_RECORD EXCERPTS_
#####

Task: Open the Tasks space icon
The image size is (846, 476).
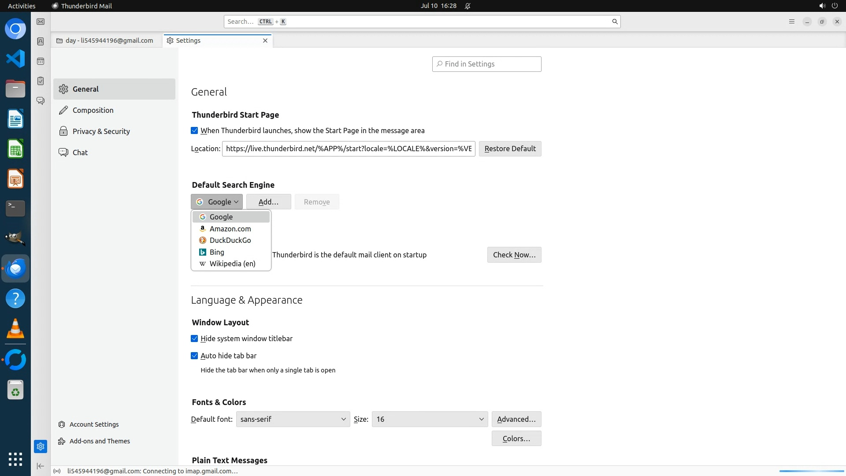Action: pos(41,81)

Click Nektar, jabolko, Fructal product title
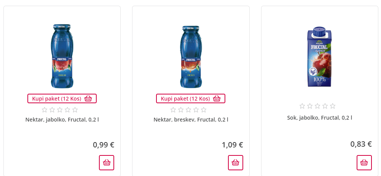click(x=62, y=120)
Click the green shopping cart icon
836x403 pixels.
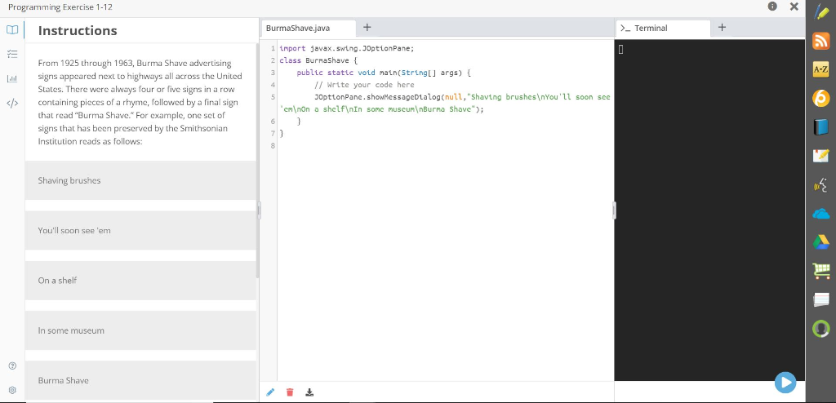click(820, 270)
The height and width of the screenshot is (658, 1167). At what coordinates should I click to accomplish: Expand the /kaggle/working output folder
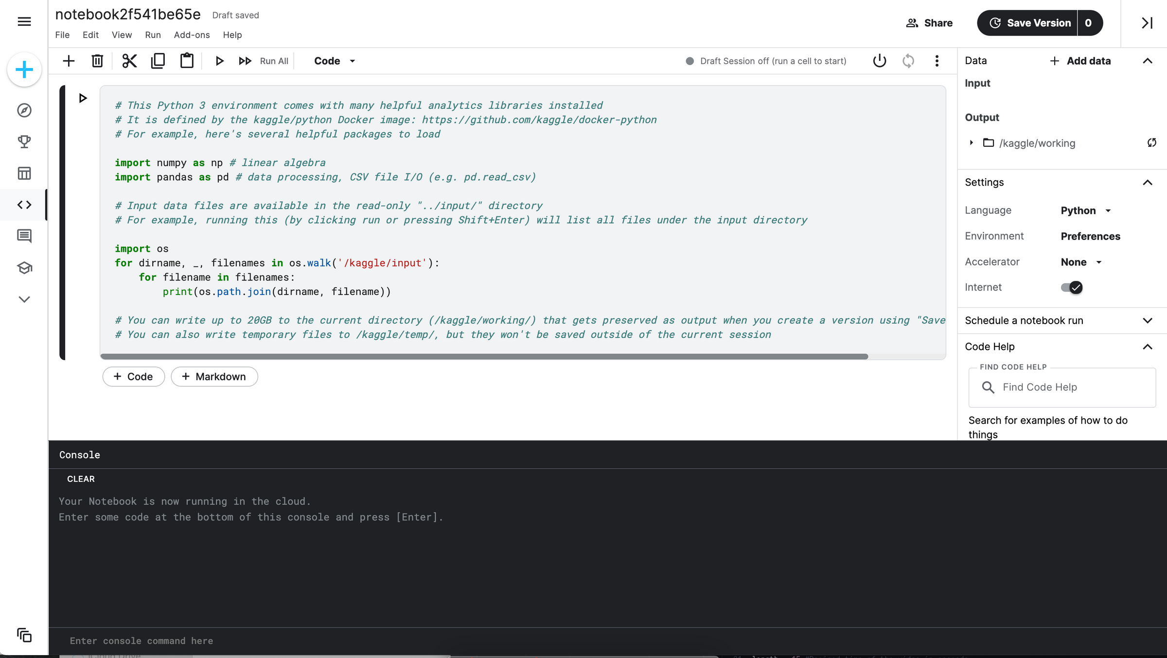[x=971, y=143]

#####

_WRITTEN EXERCISE_
Extract from the records above every line that contains the string "icon", treating uppercase and lowercase letters as distinct.

_COMPLETED TASK_
Task: Open the Tasks space icon
Click the green shopping cart icon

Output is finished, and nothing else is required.